L’enquête de Har-Even a également été transmise à l’avocate militaire générale, qui doit évaluer les conclusions et décider d’éventuelles nouvelles mesures à l’encontre des personnes impliquées.

Tsahal a reconnu pour la première fois avoir tiré sur les ambulances et le camion de pompiers le 28 mars, soit cinq jours après les faits. Les corps des secouristes, qui travaillaient pour le Croissant-Rouge, les Nations unies et la Défense civile palestinienne liée au groupe terroriste palestinien du Hamas, ont été retrouvés dans une fosse commune le 1ᵉʳ avril.

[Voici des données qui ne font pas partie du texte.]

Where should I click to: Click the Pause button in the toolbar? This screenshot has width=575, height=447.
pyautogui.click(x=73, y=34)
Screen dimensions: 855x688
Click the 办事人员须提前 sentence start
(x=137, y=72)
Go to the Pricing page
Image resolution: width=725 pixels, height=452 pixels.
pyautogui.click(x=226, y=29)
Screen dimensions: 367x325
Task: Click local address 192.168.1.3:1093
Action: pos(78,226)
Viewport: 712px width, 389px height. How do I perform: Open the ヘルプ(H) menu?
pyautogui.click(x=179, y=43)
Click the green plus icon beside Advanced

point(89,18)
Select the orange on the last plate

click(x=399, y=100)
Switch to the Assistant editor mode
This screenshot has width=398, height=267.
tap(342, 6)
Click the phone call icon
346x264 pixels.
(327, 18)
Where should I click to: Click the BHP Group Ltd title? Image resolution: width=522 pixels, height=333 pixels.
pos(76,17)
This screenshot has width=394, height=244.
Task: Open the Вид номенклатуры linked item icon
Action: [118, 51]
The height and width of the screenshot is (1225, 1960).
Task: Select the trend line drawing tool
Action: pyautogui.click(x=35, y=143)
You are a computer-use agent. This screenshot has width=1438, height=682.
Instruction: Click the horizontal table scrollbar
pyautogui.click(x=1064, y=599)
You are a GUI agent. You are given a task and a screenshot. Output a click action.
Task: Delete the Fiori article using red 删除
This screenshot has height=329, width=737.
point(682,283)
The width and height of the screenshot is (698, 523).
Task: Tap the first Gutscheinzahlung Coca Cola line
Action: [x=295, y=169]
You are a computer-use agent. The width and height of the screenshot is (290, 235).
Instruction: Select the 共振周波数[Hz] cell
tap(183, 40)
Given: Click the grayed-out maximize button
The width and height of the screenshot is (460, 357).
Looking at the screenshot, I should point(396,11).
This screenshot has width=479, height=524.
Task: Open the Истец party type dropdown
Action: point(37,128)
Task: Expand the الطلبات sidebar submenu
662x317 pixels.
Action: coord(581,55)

La Fédération internationale des Sociétés de la Croix-Rouge et du Croissant-Rouge a déclaré que cet incident était l’attaque la plus meurtrière jamais perpétrée contre des membres du personnel de la Croix-Rouge ou du Croissant-Rouge depuis 2017.
Selon l’ONU, au moins 1 060 professionnels de santé ont été tués au cours des dix-huit derniers mois, depuis qu’Israël a lancé son opération militaire à Gaza en réponse au pogrom perpétré par le groupe terroriste palestinien du Hamas le 7 octobre 2023, au cours duquel plus de 1 200 personnes ont été tuées et 251 autres ont été prises en otage par des terroristes et emmenées de force à Gaza.
L’armée souligne que le Hamas mène régulièrement des opérations depuis l’intérieur d’établissements hospitaliers.
L’incident de Tel Sultan est survenu cinq jours après qu’Israël a repris ses bombardements intensifs sur Gaza le 18 mars, puis lancé une nouvelle opération terrestre, rompant ainsi un cessez-le-feu de près de deux mois dans la guerre menée contre le groupe terroriste palestinien du Hamas.